Mardi 24 Octobre 2017, Emmanuel Macron recevait la visite du Chef d’Etat égyptien, Abdel Fatah Al Sissi, l’ex-Ministre de la Défense du premier Président "démocratiquement" élu d’Egypte Mohamed Morsi qu’il finira par renverser le 03 Juillet 2013, faire remplacer avant d’être élu en Janvier 2014 Président de la République égyptienne avec 96% des voix dans un scrutin entaché selon certains, de fraudes, mais surtout biaisé par une donne essentielle, la répression de la principale force d’opposition du Pays.
Dispersion des partisans de Morsi/Image AFP
Entre Juillet 2013 et Avril 2016, Amnesty International estime que près de 40.000 personnes sont arrêtées ou poursuivies pour des raisons politiques, 60.000 d’après Human Rights Watch, 700 détenus sans procès, 500 disparitions forcées et plus de 500 condamnations à morts depuis 2015 sans oublier les 1400 manifestants tués entre Août 2013 et Janvier 2014 (« l’un des plus importants massacres de manifestants de l’histoire récente » selon l'ONG Human Rights Watch) et le recours, supposé systématique, désormais, à la torture.
Mais réagissant à ces supposés crimes, seul le Qatar et quelques pays dénoncent ces exactions mais Sissi bénéficie de l’onction des « principales puissances », les Etats-Unis, l’Angleterre, la France... ne s’insurgent pas autant que des « dérives islamistes » de son prédécesseur aujourd’hui en prison, un temps sous le coup d'une condamnation à mort finalement annulée après  moults pressions.
Interpellé par plusieurs ONG qui s’étaient insurgés de sa réception dans le pays dit « des droits l’homme », le Président français déclare lors de la conférence de presse ceci en réponse à une question:


La tournure des propos ne fait pas un peu tilt dans votre esprit ?
Est-ce vrai qu’Emmanuel Macron est aussi réservé que ça sur les questions de droits de l'homme et par extension les questions internes d’autres pays ? Est-il vrai que de la même façon qu'il n’accepte pas qu’un autre Chef d’Etat lui donne des leçons sur la façon de gouverner son pays, il n’en donnerait pas aux autres ?
Voyons voir…
Tout d'abord, le 25 août 2017, voilà ce qui provoque l’ire du gouvernement polonais sur un air de « crise diplomatique » :
-  « Il s’agit d’« une nouvelle erreur » de Varsovie qui, selon le président français, se met « en marge » de l’Europe sur « de nombreux sujets ».
-  « L’Europe s’est construite sur des libertés publiques qu’enfreint aujourd’hui la Pologne. » 
-   Cet Etat « a décidé de s’isoler »
-  « La Pologne n'est en rien ce qui définit le cap de l'Europe » 

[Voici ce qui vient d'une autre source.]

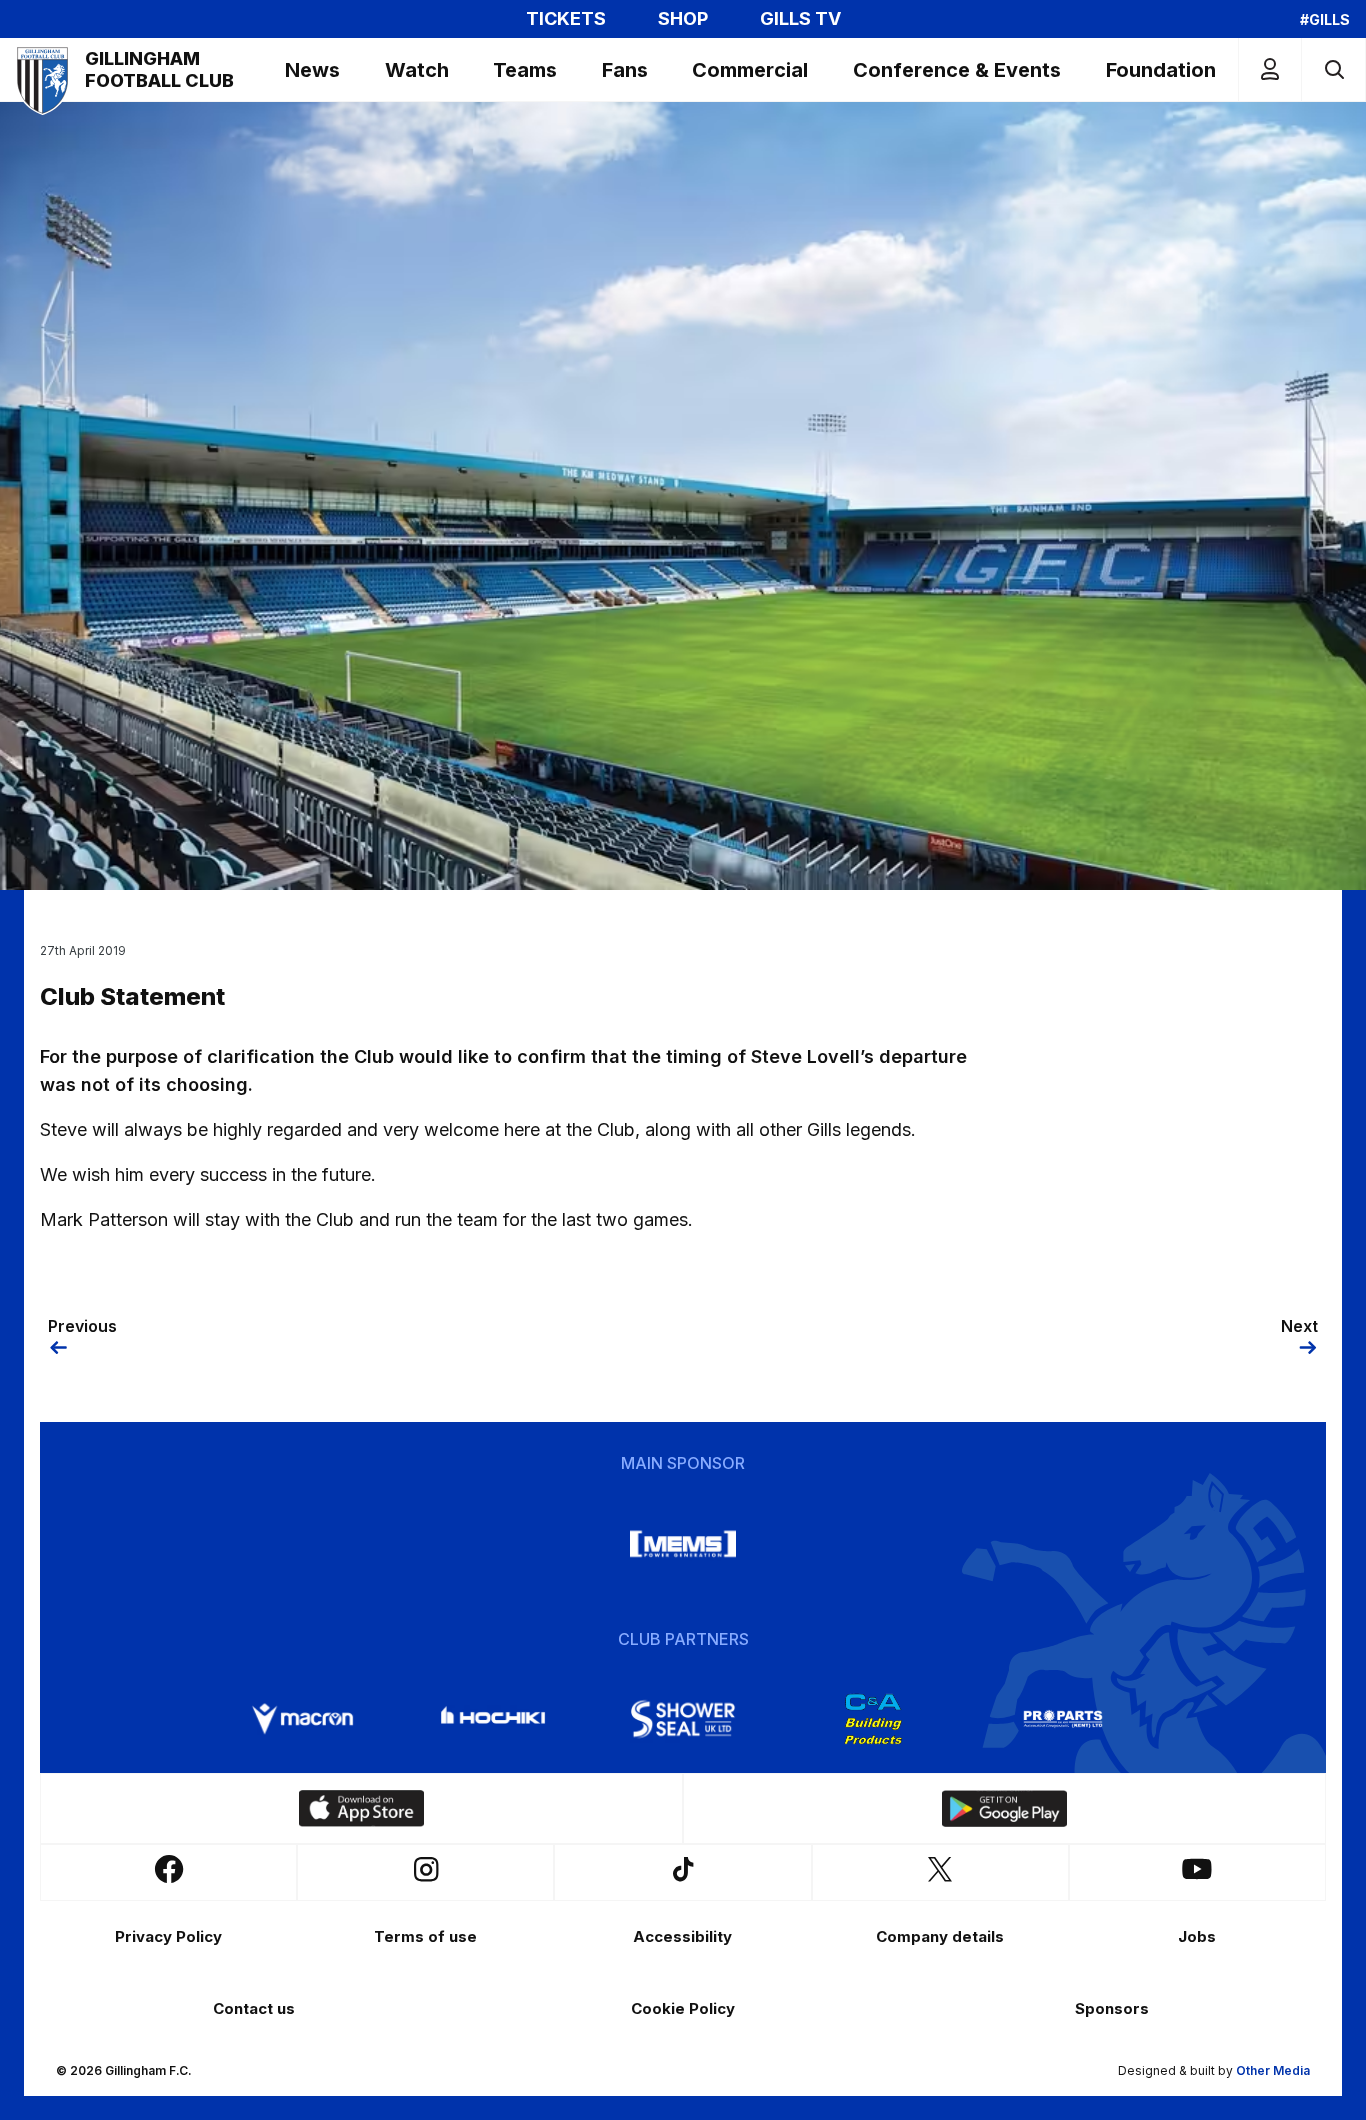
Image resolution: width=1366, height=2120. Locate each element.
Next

-  « Le peuple polonais mérite mieux »
Pour cause, la position de la Présidente du Conseil des Ministres de Pologne de ne pas modifier le statut des travailleurs détachés et la réforme judiciaire entreprise par les autorités de ce pays.
Bon, binh, c’est juste un petit mot sur « un pays membre de l’Union européenne au même titre que la France » comme le dit la Première Ministre polonaise,  pas de grande gravité même si Beata Szydło dénoncera alors l’« arrogance » et le « manque d'expérience » du président français, ajoutant qu'il devrait essayer d'« avoir les mêmes résultats économiques et le même niveau de sécurité de ses citoyens que ceux garantis par la Pologne ».
Voilà qui est dit…
Des ONG dénoncent un régime, la brimade d’une opposition qui réclame le changement, plus de 100 morts depuis le début des manifestations. Les critiques sont nombreuses, comme celle-ci :
"Comment certains ont pu être aussi complaisants avec le régime qui se met en place au Venezuela.."

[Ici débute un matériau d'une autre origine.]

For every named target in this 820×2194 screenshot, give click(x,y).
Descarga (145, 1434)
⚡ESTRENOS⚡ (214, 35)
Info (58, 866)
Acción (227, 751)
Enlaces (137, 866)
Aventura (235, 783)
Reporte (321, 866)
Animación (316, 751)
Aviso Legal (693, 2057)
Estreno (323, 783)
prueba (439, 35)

"Une dictature tente de se survivre au prix d'une détresse humanitaire sans précédent, de radicalisations idéologiques inquiétantes, alors même que les ressources de ce pays restent considérables »
Et l’auteur de ces propos est…. notre cher Macron devant une tribune d'ambassadeurs français qui s’attire là aussi le ressentiment des autorités vénézuéliennes.

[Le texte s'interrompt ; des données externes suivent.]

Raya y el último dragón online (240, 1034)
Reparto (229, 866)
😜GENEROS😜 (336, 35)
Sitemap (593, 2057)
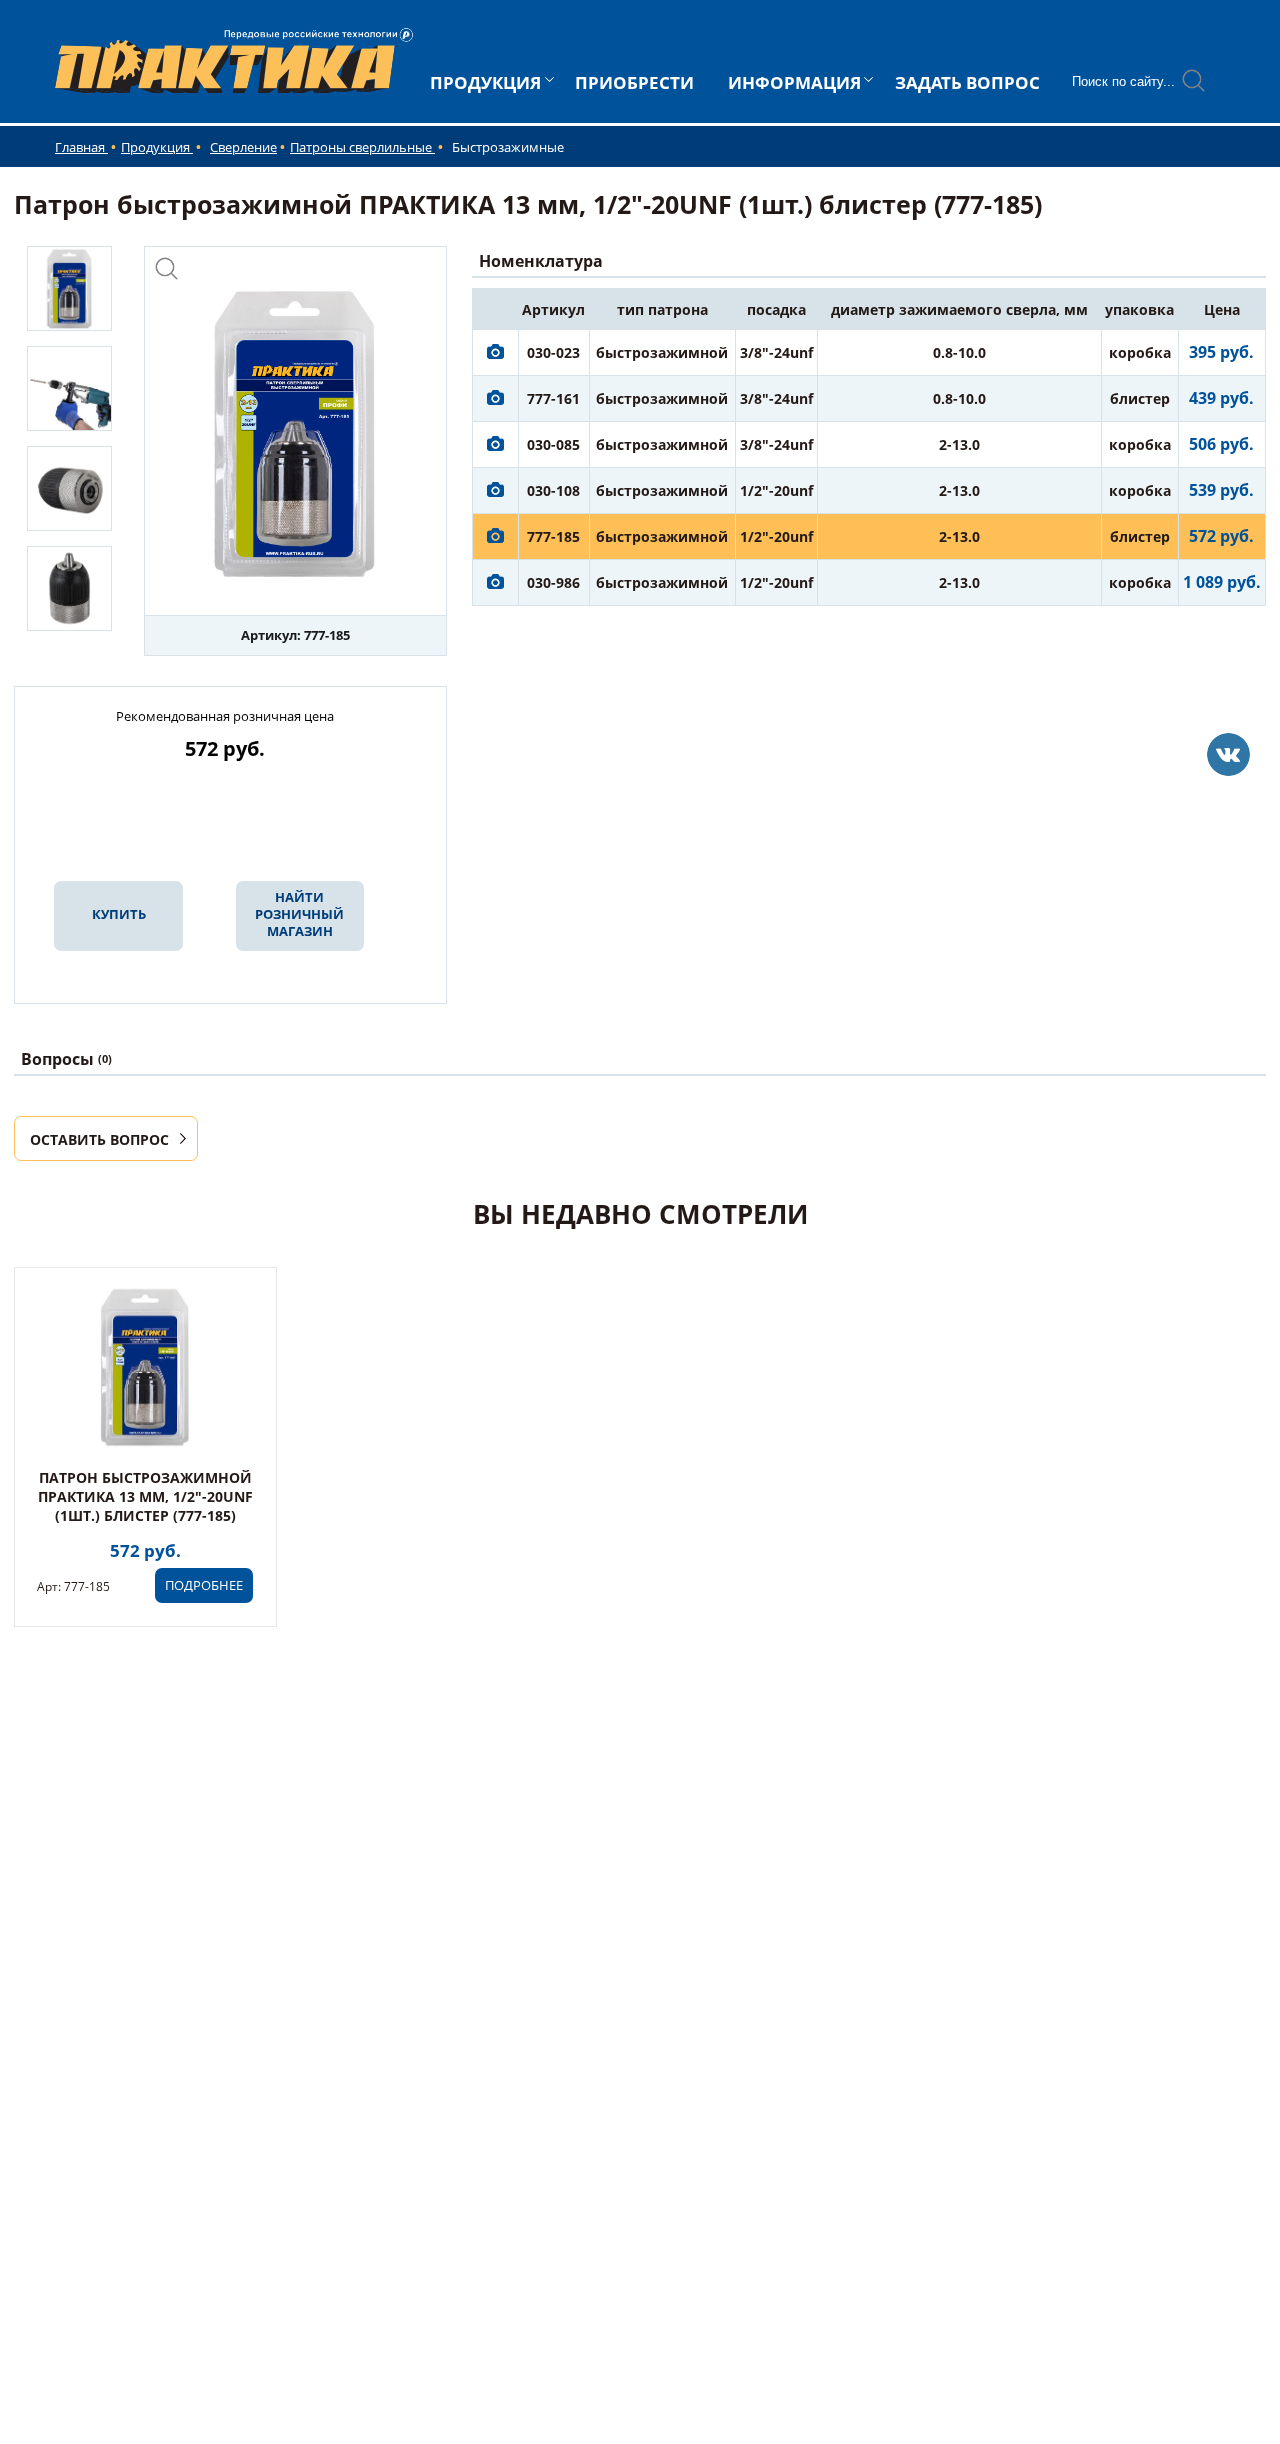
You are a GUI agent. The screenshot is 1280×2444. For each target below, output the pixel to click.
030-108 (553, 490)
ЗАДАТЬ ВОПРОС (967, 82)
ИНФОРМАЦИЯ (794, 82)
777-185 (553, 536)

Tertio, le 19 Septembre dernier...:
-  "Le président syrien Bachar Al-Assad est "un criminel" et doit répondre de ses crimes devant "la justice internationale". Le président de la République française précisera que "c'est au peuple syrien de choisir librement son dirigeant"


Alors ? Que s’est-il donc passé entre-temps pour que le Président français refuse de s’exprimer tout à coup sur la situation dans le pays et sur le régime avec lequel la France a conclu pour plus de six milliards d’euros en vente d'armements...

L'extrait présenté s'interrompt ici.